Whether you’re a regular reader on this blog or this is your first time stopping by, I’ve shared my struggles with self-acceptance in terms of body image before on this forum. If I could choose one phrase to describe myself from childhood to early adulthood it would be: “people pleaser.” I never felt good enough in my own skin growing up & I never really knew why, perhaps it was because I didn’t know my worth at the time or realize the truth of the matter.
Actions like shopping every weekend for new school outfits, getting acrylic nails, wanting the latest designer bags, listening to the same music as my friends, acting like I didn’t care about school & my future were among the few ways I gave up who I was to become someone others would like and accept in society. I wanted to be “somebody.” For once I wanted to be known as the “cool kid.”

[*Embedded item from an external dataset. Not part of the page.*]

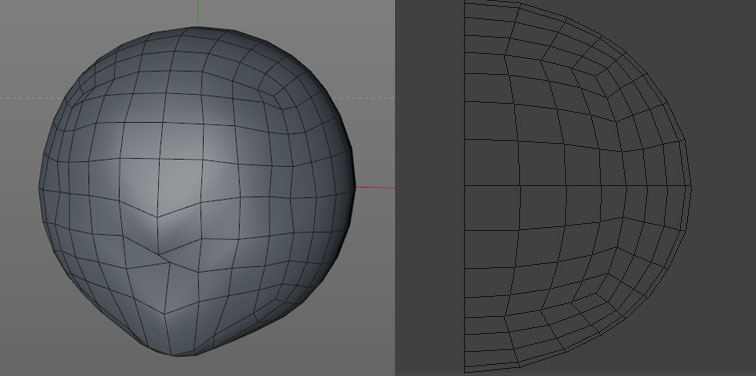
Task: Select the head edge where the red axis meets
Action: point(355,187)
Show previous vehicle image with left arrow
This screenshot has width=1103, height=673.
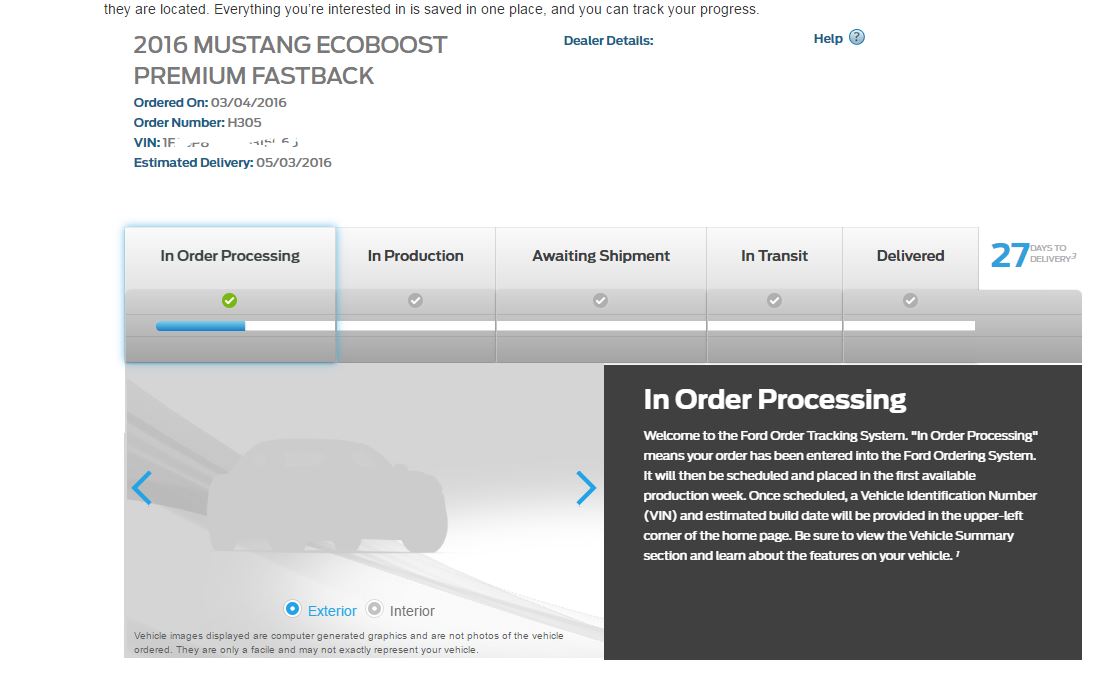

But from what I’ve learned and as cliché as it may sound, being yourself is the coolest thing you can be.
We’ve always been enough, but to the people who don’t know how to love themselves we will always be inadequate. I like to think of us humans as mirrors. The truth we embody is what we project outwards. If we love ourselves, accept ourselves & our imperfections, then we have a greater capacity to mirror that and embrace someone else’s qualities (good or bad). If we want other people to ‘label’ us as worthy we must cultivate our own worth first and foremost.
“The only contribution that we will ever make in this world will be born of our creativity… if we want to make meaning, we need to make art.”
Whoever you are, whatever you do for a living or don’t do, whatever you’ve accomplished or haven’t accomplished, whatever you look like, whatever the circumstances, please know that YOU ARE WORTHY! You may not see your value yet but embark on the road towards realizing & owning your truth. It’s the greatest gift you can give yourself and to the world.
Deep down we all crave belonging in society. That’s primarily why we do the things we do and tailor the way we behave around others. Let’s lift the velvet curtain for a change and show the audience who’s really the mastermind behind it all.
If you’re going to put on a show for people to see, at least make it an original piece.
Friends, thank you again for stopping by on this blog post! I hope you’ve been inspired to embrace your imperfections as valuable gifts and let go of who you think you’re supposed to be.
I wish you abundance with all my heart.